● What you should do
Copy out every line of the entries below that contains the string "bounding".

▬▬▬▬▬▬▬▬▬▬

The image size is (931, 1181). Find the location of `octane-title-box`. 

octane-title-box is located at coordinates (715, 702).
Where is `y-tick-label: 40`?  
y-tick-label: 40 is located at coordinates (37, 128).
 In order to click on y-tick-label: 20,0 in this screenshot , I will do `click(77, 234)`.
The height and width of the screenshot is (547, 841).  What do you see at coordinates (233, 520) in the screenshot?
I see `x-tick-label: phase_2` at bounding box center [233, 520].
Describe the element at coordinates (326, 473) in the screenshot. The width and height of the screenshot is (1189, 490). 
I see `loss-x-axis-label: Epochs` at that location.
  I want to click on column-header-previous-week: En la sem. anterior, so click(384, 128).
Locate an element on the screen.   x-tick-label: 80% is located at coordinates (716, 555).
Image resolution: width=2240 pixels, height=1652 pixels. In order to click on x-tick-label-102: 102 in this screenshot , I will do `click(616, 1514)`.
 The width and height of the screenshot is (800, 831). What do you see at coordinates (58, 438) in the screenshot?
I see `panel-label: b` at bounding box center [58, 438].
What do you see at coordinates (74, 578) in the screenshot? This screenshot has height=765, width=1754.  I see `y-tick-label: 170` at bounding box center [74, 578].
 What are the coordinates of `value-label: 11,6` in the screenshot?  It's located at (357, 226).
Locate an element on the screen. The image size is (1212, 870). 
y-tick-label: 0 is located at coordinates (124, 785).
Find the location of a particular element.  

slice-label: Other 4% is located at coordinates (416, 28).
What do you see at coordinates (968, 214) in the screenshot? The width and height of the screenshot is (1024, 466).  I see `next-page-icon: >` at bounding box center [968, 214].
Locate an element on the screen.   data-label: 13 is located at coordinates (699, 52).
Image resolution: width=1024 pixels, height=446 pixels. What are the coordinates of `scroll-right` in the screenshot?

▬▬▬▬▬▬▬▬▬▬

● Expected output
I see `x-tick-label: phase_2` at bounding box center [233, 520].
I see `panel-label: b` at bounding box center [58, 438].
What do you see at coordinates (74, 578) in the screenshot? This screenshot has height=765, width=1754.  I see `y-tick-label: 170` at bounding box center [74, 578].
What do you see at coordinates (968, 214) in the screenshot? The width and height of the screenshot is (1024, 466).  I see `next-page-icon: >` at bounding box center [968, 214].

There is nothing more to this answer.